Alla prima domanda, Tenzer risponde che non esiste un vero e proprio modello di guerra in questo conflitto russo-ucraino. Ogni guerra è diversa, anche se ognuna prende in prestito caratteristiche dalle guerre del passato. 

Se si cerca di capire la guerra dal 2014 al 2022, era già una guerra di distruzione che mirava, in parte, ad annientare il popolo ucraino, anche se non si trattava dello schema di guerra totale come quello messo in atto a partire dal febbraio 2022. Ora, oltre ai militari, si prende di mira la popolazione civile e i russi vogliono soggiogare completamente il Paese. Allo stesso tempo, da parte russa, si cerca di diffondere una serie di narrazioni sempre più invasive di quanto potessero fare i combattenti delle guerre precedenti. La propaganda russa è molto più invasiva di quella nazista, anche perché dispone di tecnologie che non esistevano all’epoca della Seconda guerra mondiale. L’uso dei droni è molto presente in questa guerra, perché si tratta di un’arma decisiva sul campo di battaglia.

Alla seconda domanda, Tenzer risponde che ci sono buoni esempi di trattati di pace stipulati dopo il 1945. C’è il trattato di pace tra la Germania e le potenze alleate. Dal momento che la Germania era diventata una democrazia, con restrizioni al riarmo, è stato possibile stipulare un trattato di pace. Ma avere un trattato di pace con l’attuale Russia è solo la promessa di una nuova guerra. La Russia ha violato più di cento trattati e convenzioni internazionali.

Avere un trattato di pace con la Russia di oggi è il contrario di un trattato di pace. Se è per dare alla Russia la possibilità di ricominciare, non è altro che un tragico gioco di inganni le cui conseguenze in termini di morti saranno spaventose.

Domanda: Durante questi tre anni di guerra, si dice che l’Ucraina non deve vincere e che la Russia non deve perdere. Con gli Stati Uniti di Trump, ci troviamo in questo paradigma e dobbiamo chiederci fino a quando continuerà. Ci saranno cambiamenti di paradigma?

Tenzer ritiene che con Trump la situazione non migliorerà. La maggior parte dei leader occidentali ritiene che sia molto difficile che l’Ucraina possa vincere e che l’Occidente debba cercare di controllare la situazione affinché non peggiori. Il relatore ritiene che questa posizione sia ingiusta e in una certa misura criminale. L’Europa non aiuta abbastanza l’Ucraina. I leader occidentali sono responsabili di aver permesso questi crimini in Ucraina. Avrebbero potuto salvare migliaia e migliaia di vite. Non hanno voluto farlo. Lui stesso si sente in colpa per non aver fatto abbastanza per convincere i leader occidentali ad agire diversamente. Ma ci sono anche leader dei paesi nordici o baltici che dicono la stessa cosa: «Non bisogna aiutare l’Ucraina solo finché è necessario, ma fino alla vittoria!».
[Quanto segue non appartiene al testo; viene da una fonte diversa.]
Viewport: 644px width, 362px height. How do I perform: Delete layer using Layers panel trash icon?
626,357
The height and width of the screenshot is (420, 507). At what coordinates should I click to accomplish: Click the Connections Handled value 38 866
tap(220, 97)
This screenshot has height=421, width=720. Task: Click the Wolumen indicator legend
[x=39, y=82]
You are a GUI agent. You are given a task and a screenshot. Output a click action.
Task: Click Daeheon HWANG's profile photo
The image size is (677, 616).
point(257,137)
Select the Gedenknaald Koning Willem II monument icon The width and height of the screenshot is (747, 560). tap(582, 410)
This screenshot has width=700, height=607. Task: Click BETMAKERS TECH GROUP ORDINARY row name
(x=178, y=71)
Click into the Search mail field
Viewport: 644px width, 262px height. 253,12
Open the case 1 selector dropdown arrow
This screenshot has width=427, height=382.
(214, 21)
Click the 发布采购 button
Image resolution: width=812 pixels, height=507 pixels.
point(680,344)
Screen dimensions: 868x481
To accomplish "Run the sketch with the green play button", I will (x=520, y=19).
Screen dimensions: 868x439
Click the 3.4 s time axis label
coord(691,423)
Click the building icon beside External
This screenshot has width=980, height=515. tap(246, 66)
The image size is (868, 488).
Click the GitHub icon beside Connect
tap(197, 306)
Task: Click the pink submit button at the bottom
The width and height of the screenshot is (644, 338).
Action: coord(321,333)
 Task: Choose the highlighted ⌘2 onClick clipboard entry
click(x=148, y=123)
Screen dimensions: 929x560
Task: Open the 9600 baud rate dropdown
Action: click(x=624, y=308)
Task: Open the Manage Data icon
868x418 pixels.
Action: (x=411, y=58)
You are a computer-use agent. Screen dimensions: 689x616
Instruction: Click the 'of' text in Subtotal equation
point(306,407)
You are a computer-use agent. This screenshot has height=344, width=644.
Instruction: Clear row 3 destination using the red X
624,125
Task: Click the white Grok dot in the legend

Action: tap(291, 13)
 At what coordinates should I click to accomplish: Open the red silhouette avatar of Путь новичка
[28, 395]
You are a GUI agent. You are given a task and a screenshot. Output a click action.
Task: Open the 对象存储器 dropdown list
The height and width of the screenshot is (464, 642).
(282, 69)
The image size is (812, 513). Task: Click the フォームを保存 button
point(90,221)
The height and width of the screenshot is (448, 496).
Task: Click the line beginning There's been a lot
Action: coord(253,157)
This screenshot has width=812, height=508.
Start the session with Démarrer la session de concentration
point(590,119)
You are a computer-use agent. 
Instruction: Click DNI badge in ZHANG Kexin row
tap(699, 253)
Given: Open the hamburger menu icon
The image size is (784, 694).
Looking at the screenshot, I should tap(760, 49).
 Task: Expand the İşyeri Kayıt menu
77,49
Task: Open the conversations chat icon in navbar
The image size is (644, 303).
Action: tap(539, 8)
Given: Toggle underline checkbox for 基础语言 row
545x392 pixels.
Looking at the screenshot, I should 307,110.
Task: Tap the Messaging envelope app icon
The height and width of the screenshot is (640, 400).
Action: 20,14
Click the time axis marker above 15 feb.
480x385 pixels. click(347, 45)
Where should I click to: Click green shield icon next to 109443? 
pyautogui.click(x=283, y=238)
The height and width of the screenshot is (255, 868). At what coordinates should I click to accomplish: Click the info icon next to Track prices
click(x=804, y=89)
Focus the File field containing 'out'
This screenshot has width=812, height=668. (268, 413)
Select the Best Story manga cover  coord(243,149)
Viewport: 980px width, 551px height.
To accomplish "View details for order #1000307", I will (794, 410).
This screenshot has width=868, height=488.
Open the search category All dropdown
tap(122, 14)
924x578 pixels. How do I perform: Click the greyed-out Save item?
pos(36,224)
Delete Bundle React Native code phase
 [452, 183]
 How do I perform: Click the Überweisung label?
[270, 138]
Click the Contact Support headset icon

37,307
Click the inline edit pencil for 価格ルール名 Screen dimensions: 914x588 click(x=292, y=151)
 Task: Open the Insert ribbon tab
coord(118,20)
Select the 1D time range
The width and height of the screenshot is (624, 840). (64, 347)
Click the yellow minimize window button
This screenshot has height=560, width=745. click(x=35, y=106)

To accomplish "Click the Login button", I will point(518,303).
L’unica vera soluzione per Tenzer è la vittoria dell’Ucraina e la sconfitta della Russia. È quindi necessario cambiare paradigma. Per la maggior parte dei leader è chiaro che non esiste una posizione intermedia e che lo status quo non è auspicabile. Anche se non ci siamo ancora arrivati, Tenzer rimane fiducioso che l’Occidente riuscirà a cambiare in meglio.

L’UE deve contrastare Trump per evitare una falsa pace. C’è anche il problema del Consiglio di Sicurezza, dove si è passati da tre contro due a due contro tre (Russia, Cina, Stati Uniti). Purtroppo, gli Stati Uniti stanno cambiando posizione e si stanno allineando troppo alla Russia e alla Cina. Per Tenzer, Trump vuole avvicinarsi troppo alla Russia. E l’UE deve fare tutto il possibile per impedire una pace fittizia. Perché non c’è razionalità nella mente di Trump e J.D. Vance. Ecco perché gli europei devono opporsi. Già con Obama e Biden, gli europei sapevano che non ci si poteva fidare degli americani. Ma ora, con Trump, gli americani hanno cambiato rapidamente e decisamente campo. Alcuni se lo aspettavano, ma molti sono rimasti bloccati in uno spirito critico.

Domanda: Una domanda che non è direttamente collegata alla guerra in Ucraina. L’Europa dovrà prendere posizione se la Cina attaccherà Taiwan per incorporarla?

Qual è la posizione della Cina rispetto alla guerra in Ucraina? Tenzer ritiene che la Cina sia attualmente totalmente dalla parte della Russia. Anche Xi Jinping condivide il punto di vista secondo cui è necessario distruggere le regole di base e il diritto dell’ordine mondiale. Si distingue chiaramente dai suoi predecessori. Gli europei devono rendersi conto che la Cina sostiene di fatto la Russia (acquisto di petrolio, vendita di armi, ecc.). Gli europei devono rendersi conto che è necessario essere molto più severi e contrastare i cinesi in termini di investimenti. Trump si separerà completamente da Taiwan, così come se ne frega del Tibet, degli uiguri e di Hong Kong. Allo stesso modo in cui se ne frega dell’Ucraina. Gli europei hanno i mezzi per opporsi alla Russia in Ucraina e in Europa in termini di capacità. Rimane meno ottimista sulle forze disponibili per contrastare la Cina quando questa vorrà prendere Taiwan. A causa dei rapporti di forza. 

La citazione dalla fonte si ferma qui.